Virginia Gov. Mills E. Godwin has told the federal government that the state will not accept federally imposed goals or "quotas" to regulate the process of desegregating state supported colleges.
Such a move, Godwin declared, would be tantamount to surrendering "to the Office of Civil Rights, Department of Health. Education and Welfare, responsibility for administration of Virginia's state supported colleges and universities" - a step he declared he is unwilling to take.
Godwin's position, contained in document released by aides here today, conflicts with a July 5 directive by HEW Secretary Joseph A. Califano Jr.
In that document, HEW released detailed guidelines for the desegregation of colleges in Virginia and five other states and set forth specific goals and timetables by which the process was to be accomplished.
States refusing to comply potentially face loss of millions of dollars in federal aid to higher education. The total for Virginia, including a wide variety of grants to instructors as well as schools, was not available today.
Under rules of the briefing at which the correspondence between Godwin and HEW was released, no one could be quoted by name, but a spokesman denied the governor was on a confrontation course with HEW.
"We are not inviting a lawsuit. We hope to avoid one," the spokesman said. Califano's July 5 guidelines, he said, "contain a series of specific requirements, which they call numerical goals and which we call quotas. We're rejecting all of the quotas."
Among the HEW requirements are such provisions that equally proportionate numbers of white and black high school graduates in a state enter college, that the proportion of black and white faculty and administrators be equalized and that predominantly black colleges begin to enroll specific numbers of whites.
While asserting that Virginia is committed to "eual opportunity in high education" and declaring that the state has made substantial desegregation progress in the last few years.
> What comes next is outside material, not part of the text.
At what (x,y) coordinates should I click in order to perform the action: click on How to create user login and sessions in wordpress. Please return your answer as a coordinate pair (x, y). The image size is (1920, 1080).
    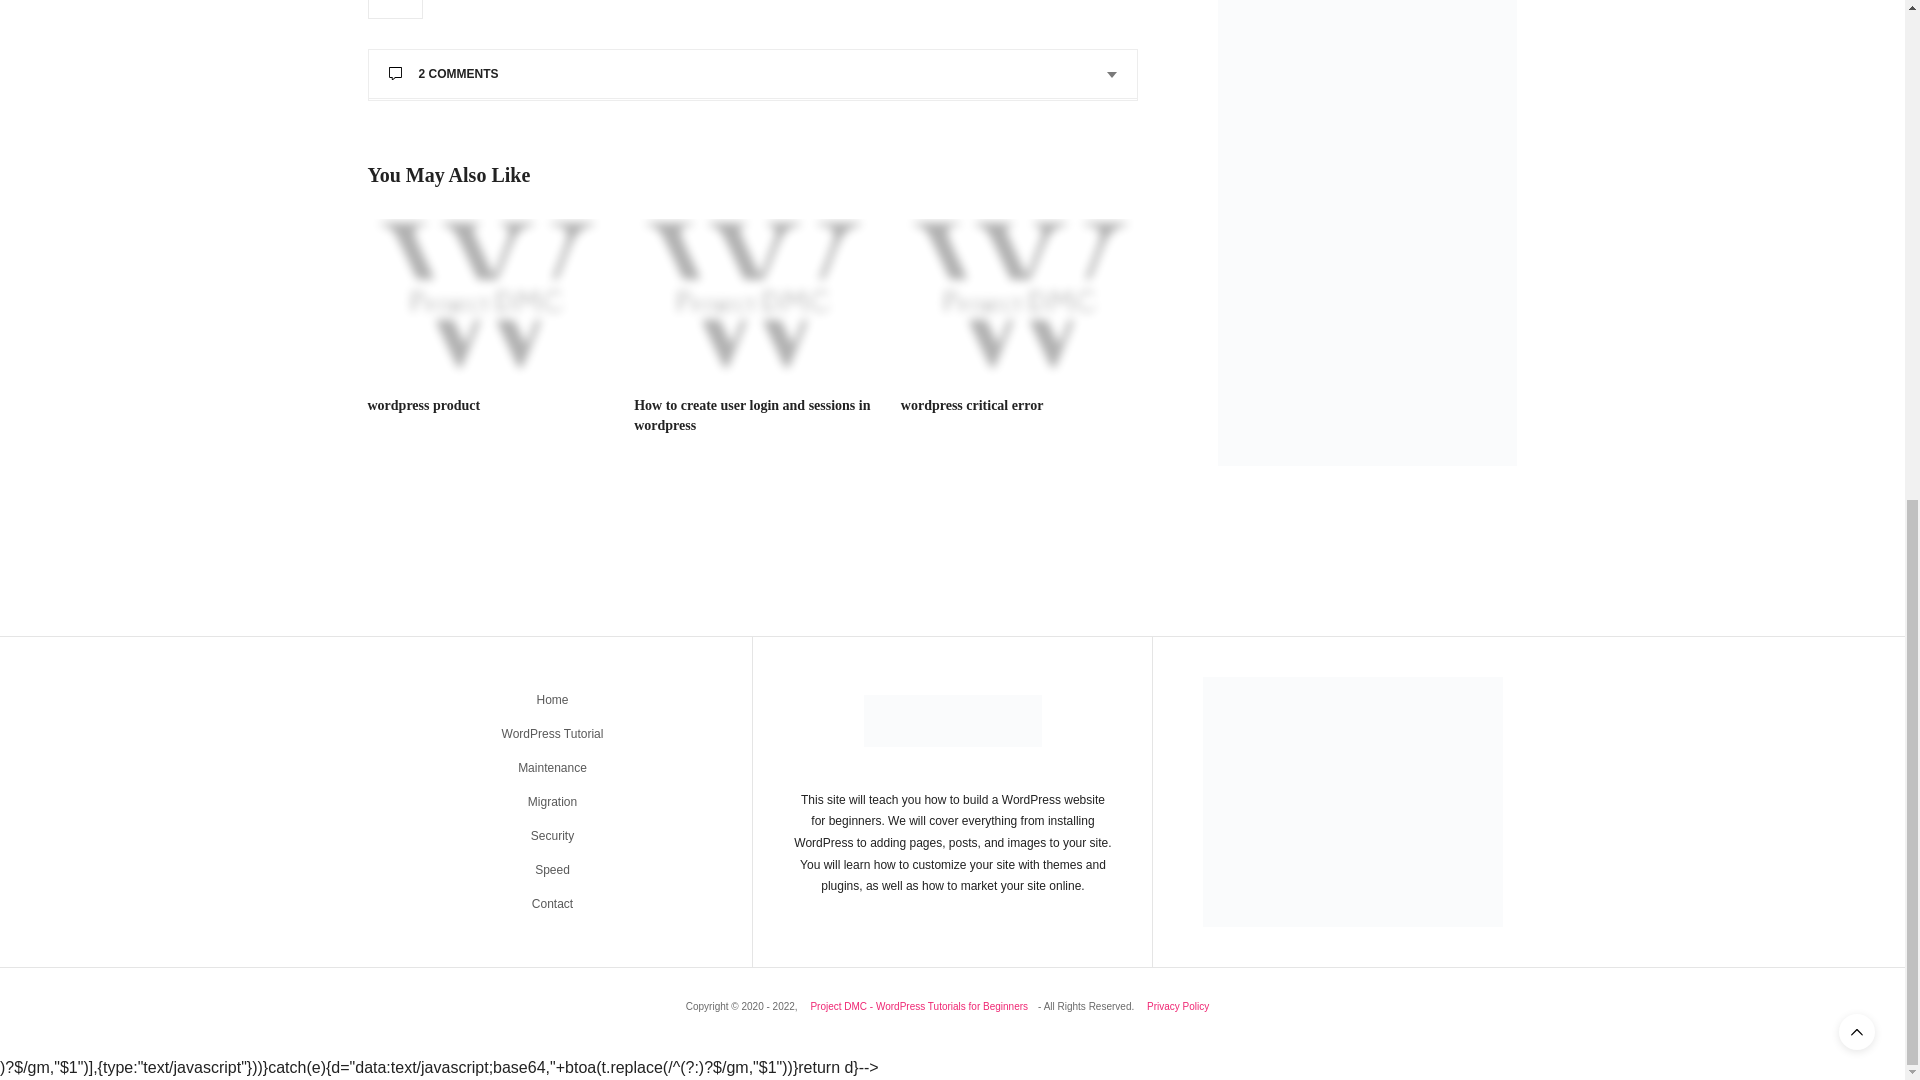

Godwin nevertheless argued he could not permit federal participation in the process.
Release of Godwin's correspondence today came as the latest development in a marathon of litigation that began in 1970 when the NAACP Legal Defense Fund sued HEW seeking to compel the agency to enforce college desegregation in Virginia, Maryland and eight other states.
Since the inception of that lawsuit, Maryland and two other states, Mississippi and Louisiana, have become involved in separate litigation with HEW, Pennsylvania is negotiating an agreement, and Virginia. Arkansas, North Carolina, Florida, Georgia and Oklahoma face Califano's July 5 directive.
In responding to that directive, Godwin submitted what his aides admitted was, in substance, the same document as a 1974 desegregation plan for Virginia colleges - a document the federal agency has since disapproved.
That plan, officials maintain, reflects principles of nondiscrimination and equal opportunity in higher education to which the state is committed but it avoids commitment to specific numerical goals, or as Godwin calls them, "quotas."
In his report to David S. Tatel, directory of HEW's Office of Civil Rights, Godwin also argued in favor of preserving the state's two predominantly black colleges, Norfolk State and Virginia State, a position that has been endorsed by many black students and educators. Together the two schools enroll 10,590 of the 17,903 black students in the Virginia state-supported colleges.
Citing tables of statistics, Godwin also argued that Virginia is now in compliance with the 1964 Civil Rights Act, the act under which the original lawsuit was brought.
Among the data cited by the governor were an increase in black enrollment at predominantly white schools in the last year from 3.7 per cent of the total to 4.4 per cent of the total and an increase in total black undergraduate enrollment in the last year of 13.9 per cent of 16 per cent. Virginia's population is about 18.5 per cent black.
The governor argued that the way to achieve the quotas suggested by HEW would be to lower academic standards for admissions and appointments and said there is no evidence now that academic standards are racially biased.
Under terms of HEW's July 5 directive, the federal government has 120 days in which to respond to the governor's position. This could put the federal response well after the November election and into the waning days of the governor's term, leaving the matter in the lap of his successor.